Piccata, Paella and Other Secrets to 10 Years of Marriage
Today is my wedding anniversary. It all started with my 4-Step Chicken Piccata, the first dish I ever cooked for Philippe (I made it with veal and served it on a bed of sauteed spinach). And it culminated in a crusty paella, a d’Arabian family tradition, served alfresco on a June evening a couple of years later to about a hundred of our friends and family who had traveled to our wedding in the village where Philippe grew up.
Since we had so many tourists visiting from as far as Hawaii, our wedding stretched into a two-week vacation, filled with meals, toasts and sightseeing that started in Paris and made its way south to Aix-en-Provence. By the time our actual wedding arrived, it seemed as though our guests had become a community, connected by something more than just being on our short list of special people in our lives. One of my favorite snapshots caught by a guest is of my (American) stepmother talking animatedly with Philippe’s (French) grandfather, both heads are thrown back in laughter, totally understanding one another, even though neither spoke a word of the other's language.
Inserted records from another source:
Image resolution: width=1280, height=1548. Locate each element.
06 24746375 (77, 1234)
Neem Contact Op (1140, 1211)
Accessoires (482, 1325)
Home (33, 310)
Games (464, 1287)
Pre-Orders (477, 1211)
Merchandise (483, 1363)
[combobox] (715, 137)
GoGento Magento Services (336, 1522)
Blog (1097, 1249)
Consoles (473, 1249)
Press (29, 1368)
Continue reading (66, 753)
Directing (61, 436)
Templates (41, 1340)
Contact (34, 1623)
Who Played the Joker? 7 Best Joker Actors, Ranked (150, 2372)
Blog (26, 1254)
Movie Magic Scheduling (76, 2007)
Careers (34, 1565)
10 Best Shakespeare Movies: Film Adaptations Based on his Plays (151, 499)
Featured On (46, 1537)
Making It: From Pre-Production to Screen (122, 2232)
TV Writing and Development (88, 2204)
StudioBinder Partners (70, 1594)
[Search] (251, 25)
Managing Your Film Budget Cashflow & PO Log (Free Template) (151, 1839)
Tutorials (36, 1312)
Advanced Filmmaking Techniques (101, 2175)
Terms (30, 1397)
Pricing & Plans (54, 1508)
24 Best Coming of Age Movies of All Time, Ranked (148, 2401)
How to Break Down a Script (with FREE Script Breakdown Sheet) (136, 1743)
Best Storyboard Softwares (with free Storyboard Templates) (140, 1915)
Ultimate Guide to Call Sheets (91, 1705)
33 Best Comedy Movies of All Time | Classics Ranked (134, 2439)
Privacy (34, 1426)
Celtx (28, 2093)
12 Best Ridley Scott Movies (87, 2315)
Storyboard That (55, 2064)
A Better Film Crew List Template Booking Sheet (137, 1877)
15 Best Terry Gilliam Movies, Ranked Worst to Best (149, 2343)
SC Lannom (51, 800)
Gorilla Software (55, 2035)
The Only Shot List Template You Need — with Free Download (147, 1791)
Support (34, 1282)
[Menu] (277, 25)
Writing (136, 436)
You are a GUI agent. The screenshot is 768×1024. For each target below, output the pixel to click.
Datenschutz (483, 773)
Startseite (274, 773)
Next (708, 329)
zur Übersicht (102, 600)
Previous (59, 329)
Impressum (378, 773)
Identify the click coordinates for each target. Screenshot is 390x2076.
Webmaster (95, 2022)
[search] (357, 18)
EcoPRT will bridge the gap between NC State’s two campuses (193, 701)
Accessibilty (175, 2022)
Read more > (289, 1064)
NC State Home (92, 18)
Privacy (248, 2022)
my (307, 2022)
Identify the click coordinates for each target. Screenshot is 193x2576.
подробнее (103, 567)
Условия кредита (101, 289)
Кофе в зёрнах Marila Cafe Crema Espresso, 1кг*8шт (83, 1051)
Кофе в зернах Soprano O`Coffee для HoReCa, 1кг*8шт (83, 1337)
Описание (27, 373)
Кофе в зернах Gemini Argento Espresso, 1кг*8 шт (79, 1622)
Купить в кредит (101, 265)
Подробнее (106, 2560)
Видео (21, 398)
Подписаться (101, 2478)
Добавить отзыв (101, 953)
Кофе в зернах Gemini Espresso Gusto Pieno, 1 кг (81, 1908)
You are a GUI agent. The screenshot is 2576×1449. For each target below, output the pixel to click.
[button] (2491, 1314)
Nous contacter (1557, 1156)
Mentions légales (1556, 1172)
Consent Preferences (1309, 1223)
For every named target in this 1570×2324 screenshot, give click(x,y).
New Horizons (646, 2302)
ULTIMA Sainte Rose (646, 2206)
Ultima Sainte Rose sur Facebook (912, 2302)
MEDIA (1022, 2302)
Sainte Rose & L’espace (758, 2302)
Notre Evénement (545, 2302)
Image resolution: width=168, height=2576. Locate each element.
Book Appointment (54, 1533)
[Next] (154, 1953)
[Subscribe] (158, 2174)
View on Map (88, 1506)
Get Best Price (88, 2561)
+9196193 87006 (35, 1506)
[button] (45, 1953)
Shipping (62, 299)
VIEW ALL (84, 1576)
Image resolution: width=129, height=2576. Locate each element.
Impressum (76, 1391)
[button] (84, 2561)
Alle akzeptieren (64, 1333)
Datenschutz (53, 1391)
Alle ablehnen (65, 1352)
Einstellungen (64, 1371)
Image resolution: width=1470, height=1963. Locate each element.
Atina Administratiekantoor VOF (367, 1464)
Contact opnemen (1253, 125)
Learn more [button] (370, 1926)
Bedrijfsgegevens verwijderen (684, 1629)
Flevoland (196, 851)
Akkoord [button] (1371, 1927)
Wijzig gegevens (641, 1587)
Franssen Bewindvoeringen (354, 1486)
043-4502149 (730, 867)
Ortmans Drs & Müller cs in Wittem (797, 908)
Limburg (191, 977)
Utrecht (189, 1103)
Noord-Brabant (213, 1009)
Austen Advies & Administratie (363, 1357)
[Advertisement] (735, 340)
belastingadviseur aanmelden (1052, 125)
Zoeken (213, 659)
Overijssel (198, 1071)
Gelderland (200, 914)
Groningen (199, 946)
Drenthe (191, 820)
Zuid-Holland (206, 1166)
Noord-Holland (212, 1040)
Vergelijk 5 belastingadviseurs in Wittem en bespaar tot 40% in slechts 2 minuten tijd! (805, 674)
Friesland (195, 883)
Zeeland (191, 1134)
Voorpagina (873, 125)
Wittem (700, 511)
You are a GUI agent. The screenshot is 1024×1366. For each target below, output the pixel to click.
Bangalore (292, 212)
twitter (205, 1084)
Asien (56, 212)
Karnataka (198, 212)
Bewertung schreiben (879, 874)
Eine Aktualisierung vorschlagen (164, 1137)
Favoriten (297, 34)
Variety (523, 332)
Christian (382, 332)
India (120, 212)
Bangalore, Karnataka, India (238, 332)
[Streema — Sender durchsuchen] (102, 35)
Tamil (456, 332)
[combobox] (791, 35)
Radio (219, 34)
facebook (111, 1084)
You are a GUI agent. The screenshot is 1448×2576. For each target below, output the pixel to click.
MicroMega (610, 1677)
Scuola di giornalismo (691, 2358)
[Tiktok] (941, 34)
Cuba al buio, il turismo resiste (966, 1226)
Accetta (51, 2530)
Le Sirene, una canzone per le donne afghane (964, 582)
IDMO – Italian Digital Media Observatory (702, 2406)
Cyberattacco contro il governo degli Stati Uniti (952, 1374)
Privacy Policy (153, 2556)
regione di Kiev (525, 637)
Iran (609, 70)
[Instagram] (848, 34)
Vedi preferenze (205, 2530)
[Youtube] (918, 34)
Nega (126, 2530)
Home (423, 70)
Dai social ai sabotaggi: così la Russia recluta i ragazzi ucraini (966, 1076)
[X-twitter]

Our wedding incorporated both of our cultures: We recited our vows in French and English, and we had a classic tiered American wedding cake as well as a French croquembouche (an impressively tall cone of cream puffs held together by spun caramelized sugar). We were married by a priest and a pastor in small stone church at the top of a hill, surrounded by the people who matter most to us. The whole experience is etched in my heart as the just-right start to my life as a d’Arabian.
The fact that I remember my wedding so fondly this week doesn’t mean it was snag-free. Instead of the rich roses (no greenery!) I had painstakingly chosen from Martha Stewart Weddings, carnations, baby’s breath and what I can refer to only as moss were delivered. My bouquet itself was a white plastic (!) spray that actually eclipsed my hip-span. Yet somehow this didn’t bother the wedding me, as much as it would have sent the engaged me through the roof. And let’s just say that it’s a good thing the experience was “etched in my heart” because the photo processing house that had our negatives went bankrupt (this was before digital was standard), leaving us with only some proofs and a few snapshots for wedding pictures (a situation that would haunt us a year later during Philippe’s final green card interview when he failed to produce a suitable photo album to match the wedding we had described in separate interrogations). Did I mention our wedding band was the French equivalent of Beatlemania? Not because we are huge Beatles fans, but it was the only band I could find locally that could sing convincingly in English. (What bride doesn’t imagine herself swaying dreamily in her wedding dress to "It’s Been a Hard Day’s Night"?)
The engagement, the wedding and the marriage — all three are special to me. But my favorite by far is the marriage. Ten years have flown. And (spoiler alert) we’re renewing our vows this year! Our four daughters will be flower girls, and I’ll probably put it together in about one-tenth the time it took me to plan my wedding. We’ll take pictures this time, and I’m going out on a limb here to say that we probably won’t hear more than a tune or two by the Beatles. For the food, maybe we’ll do something whimsical (and easy) like food trucks — as long as there’s paella.